The second graph shows that the warming/cooling is seasonal and that the overall trend has been up, in-line with CO2 levels. I don't understand what you don't understand about the second graph (your question is confusing, aside from explaining how seasons work on earth).
The second graph shows no temperatures at all, it's CO2 ppm / year.
> the overall trend has been up, in-line with CO2 levels.
That's simply not true. If you have more than a decade of cooling with steady increase of CO2 and recently more than a decade of steady temperatures with sharp increase of CO2, it's obvious that there are other factors involved.
> I don't understand what you don't understand about the second graph
You should take a closer look at it.
For example, the graph of CO2 concentration takes center stage. Fine, have a look at the caption:
> Atmospheric carbon dioxide concentrations in parts per million (ppm) for the past 800,000 years, based on EPICA (ice core) data. The peaks and valleys in carbon dioxide levels track the coming and going of ice ages (low carbon dioxide) and warmer interglacials (higher levels). Throughout these cycles, atmospheric carbon dioxide was never higher than 300 ppm; in 2018, it reached 407.4 ppm (black dot). NOAA Climate.gov, based on EPICA Dome C data (Lüthi, D., et al., 2008) provided by NOAA NCEI Paleoclimatology Program.

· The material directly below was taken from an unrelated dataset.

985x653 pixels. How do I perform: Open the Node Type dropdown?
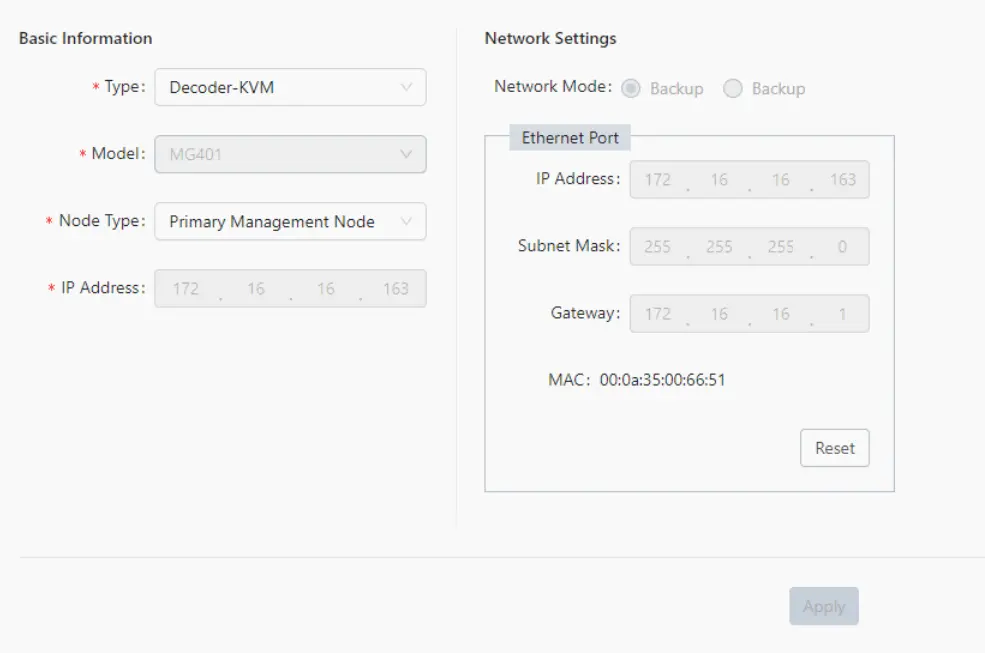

So this is all ice core data, apparently. Except that the study was done in 2008. Yet there's a point clearly marked 2018 average in bold. Where did it come from?
I could assume that it came from atmospheric monitoring, but that's not what the site says.
Not good. Probably not ethical. When data from different sources are mixed together, but not identified clearly as having different sources, that's dishonest at best. And I see it all the time in the public presentation of this research.
Let's set aside the issue of whether anthropogenic climate change is real or not. I'm talking about presenting data to try to convince a general audience that something is true.
What I've seen so far is lacking.
All of our progress since the industrial revolution was made possible by cheap/free energy. Once we run out of everything from energy to fertilizer to metals to sand to our ecosystem and its biodiversity, there will be no slowing down, there will be collapse. Without fossil fuel based fertilizers we can say goodbye to the idea of food safety. Especially since modern fertilizers are the only thing that allows the dirt we use instead of actual soil to grow anything. And despite that we are still burning this stuff for personal transportation and having ingenious ideas like growing biofuel, of course also unsustainable in overexploitation. Because fuck yeah! Better yet, we are actually trying to replace oil in the transport and energy sectors with natural gas. The natural gas we need to not be faced with an incredible productivity decrease in food production. Its like people are straight up mad, we are talking about electric cars replacing fossil fuel to keep our transportation network running, and of course the freedom of getting to drive around in your own car. Completely ignoring how many batteries we could actually build before we run out of lithium without an real option for recycling. We were all born right in time to witness the waste of the last few hopes we have for decelerating and long term survival of human civilization on a few more years of unsustainable growth. And the best part, none of this was inevitable. And none of it is a surprise.
I understand. You don't want to be convinced. Fair enough. Why not talk about the economic aspect instead? When you pay $3.00 for a gallon of gasoline, the best case scenario is that one third of that gallon is used to propel your car while the remaining two thirds ends up in the atmosphere in the form of wasted heat and emissions.
Have you considered the possibility that oil companies are engaged in a disinformation campaign because they don't want people to stop paying $3.00 for $1.00 worth of movement?
And yet I think freezing out CO2 out of air can be used even wider - re-processing air from atmosphere, instead of going only after exhausts.